The determinations of CTDI, CTDIFDA, CTDI100, and CTDIw are performed with a single gantry revolution. Clinical CT scan protocols often cover a range of anatomy and require multiple contiguous gantry rotations to complete data acquisition. The patient table moves a distance equal to, less than, or greater than the collimated X-ray beam width between the gantry rotations. A factor, known as the pitch, is used to describe the ratio of the table movement distance to the beam width. To account for the effect of pitch on the radiation dose, CTDIvol, which is calculated using Eq. (9), was used.

$$ {\textrm{CTDI}}_{\textrm{vol}}=\frac{1}{\textrm{Pitch}}\times {\textrm{CTDI}}_{\textrm{w}} $$
(9)

where the pitch equals the distance moved by the table in a gantry rotation divided by the beam width. A pitch equal to 1 indicates the absence of a gap between adjacent slices while a pitch less than 1 means an overlap between adjacent slices, and therefore, more radiation exposure to the patient during the scan. A pitch greater than 1 indicates a gap between adjacent slices and hence, less radiation exposure to the patient but compromised image quality.
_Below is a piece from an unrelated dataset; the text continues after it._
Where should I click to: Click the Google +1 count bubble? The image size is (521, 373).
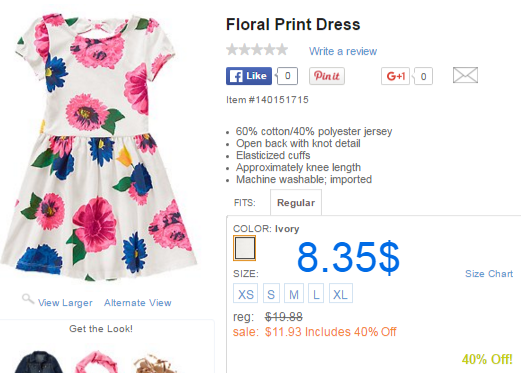(422, 76)
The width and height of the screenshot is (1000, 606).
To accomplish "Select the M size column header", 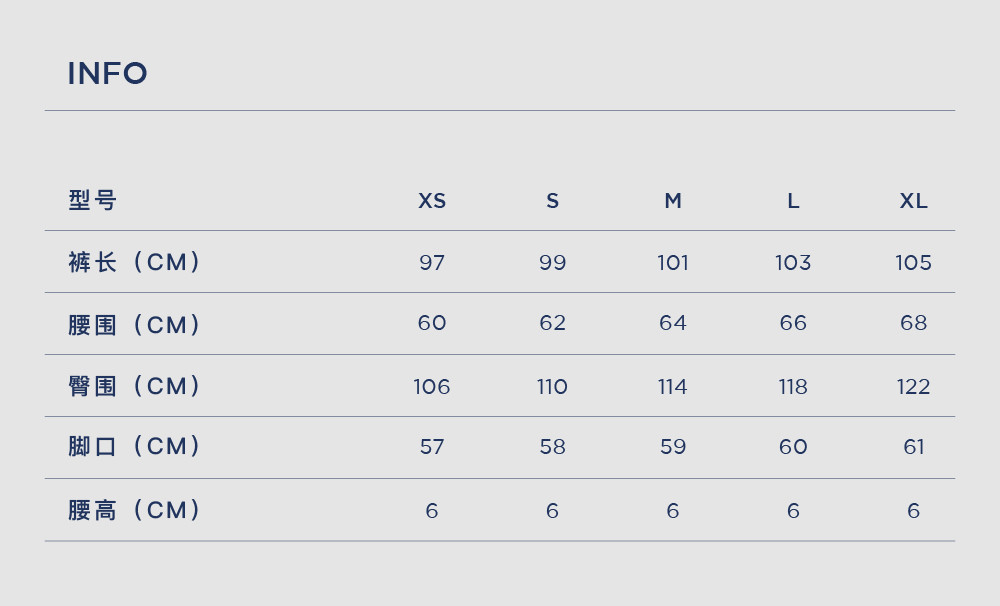I will [x=673, y=201].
CTDIvol depends on both the peripheral and central CTDI100, which neglects the scatter tails beyond 50 mm on each side of the scan slice. Consequently, this underestimates the equilibrium dose for body scan lengths of 250 mm or more by a factor of 0.6, on the central axis, by about 0.8, on the periphery, and by a factor of 0.7, for the dose-length product for all scan lengths (Boone 2007; Mori et al. 2005).

CTDIvol is a single CT dose parameter that can be measured directly and easily, and represents the average absorbed dose within the scan volume for a standardized phantom. CTDIvol represents the average absorbed dose over the x, y, and z directions for an imaging object whose attenuation is similar to that of the CTDI phantom. CTDIvol neither represents the average absorbed dose for objects of substantially different sizes, shapes, and attenuation, nor measures the total energy deposited in the scan volume as the scan length is not accounted for by the CTDIvol.

2.12 Dose-Length Product

The overall energy deposition in the scan volume given by individual scan protocols can be accounted for by a multiplication factor, known as the scan length. The product of the scan length and CTDIvol is a better approximation to the total energy deposition in the scan volume and is known as the dose-length product (DLP) (Eq. 10), which has a unit Gy·cm.

$$ DLP={\textrm{CTDI}}_{\textrm{vol}}\times \textrm{scan}\_\textrm{length} $$
(10)

DLP indicates the total energy deposited in the scan volume and thus represents the potential biological effect of the examination. This is particularly useful; for example, an abdomen-only CT scan may have a CTDIvol equal to the CTDIvol of an abdomen and pelvis CT examination; the former would have a short scan length and hence a smaller DLP. The difference in these CT examinations shows that DLP is a better approximation of the potential biological effects than CTDIvol.

Many contemporary CT scanners take advantage of helical scans, which require data interpolation between two points for all projection angles. Thus, the images at the beginning and end of the helical scan require data acquired beyond the planned scan locations, that is, the beginning and end of the anatomical range that are desired for the scan. This increases the actual scan length at the beginning and end of the helical scan. The increase in DLP owing to the necessary additional scan regions for data interpolation is known as “overranging.” In multiple-detector-row CT (MDCT) scanners, the additional scan length strongly depends on the pitch. A typical increase in the scan length is 1.5 times the width of the individual beam. The effect of overranging also depends on the length of the anatomical coverage; the shorter the coverage, the greater the effect.